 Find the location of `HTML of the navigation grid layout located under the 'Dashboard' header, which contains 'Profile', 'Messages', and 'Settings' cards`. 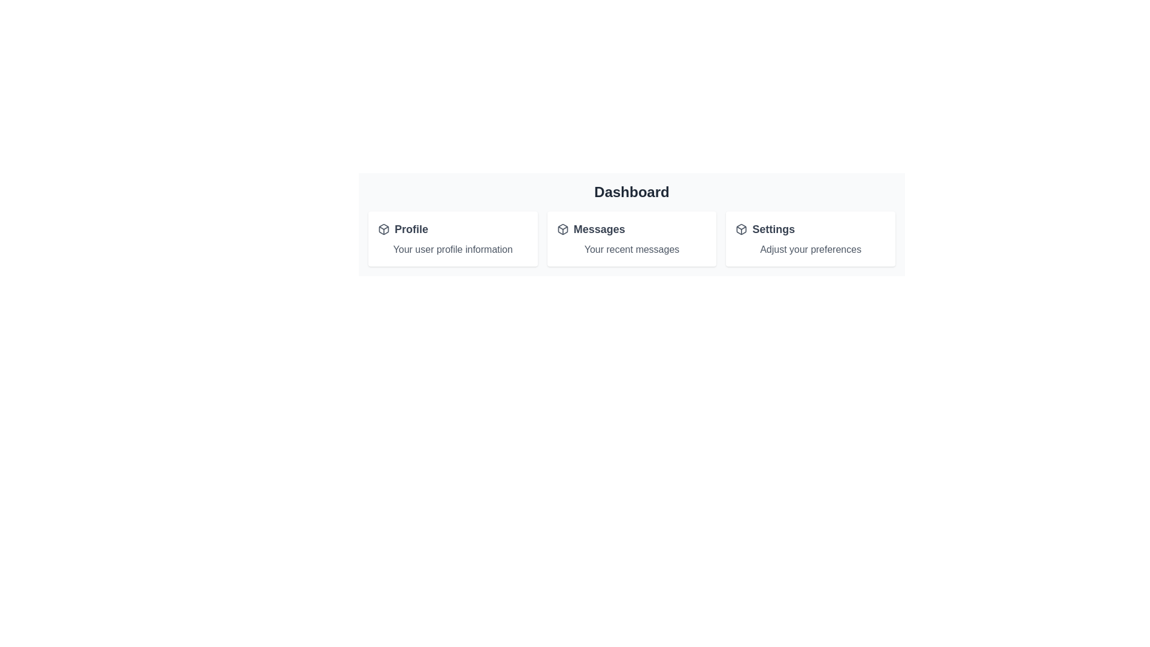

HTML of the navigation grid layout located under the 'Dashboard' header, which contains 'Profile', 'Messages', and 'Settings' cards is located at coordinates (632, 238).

____

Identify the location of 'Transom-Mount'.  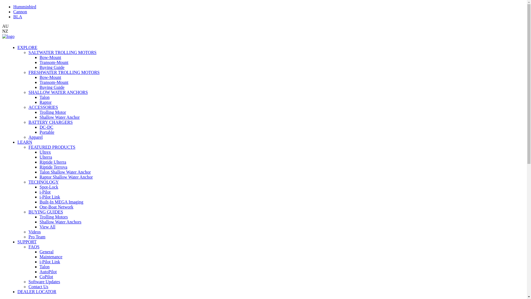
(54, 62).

____

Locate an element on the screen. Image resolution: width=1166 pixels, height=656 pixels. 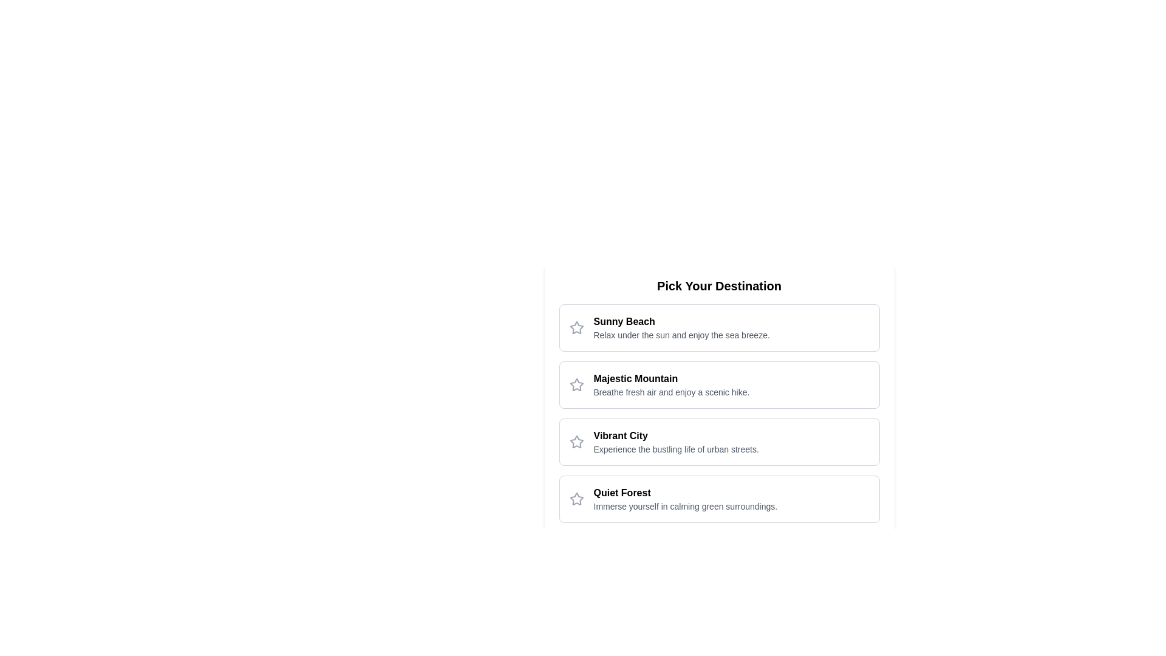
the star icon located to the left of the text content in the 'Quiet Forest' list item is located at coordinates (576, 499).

____

GOAL.
Copy the data above, everything from the line containing "Find the location" down to the line containing "coordinates (632, 238).", including both of those lines. Leave out the pictures.

WRITTEN ANSWER.
 Find the location of `HTML of the navigation grid layout located under the 'Dashboard' header, which contains 'Profile', 'Messages', and 'Settings' cards`. 

HTML of the navigation grid layout located under the 'Dashboard' header, which contains 'Profile', 'Messages', and 'Settings' cards is located at coordinates (632, 238).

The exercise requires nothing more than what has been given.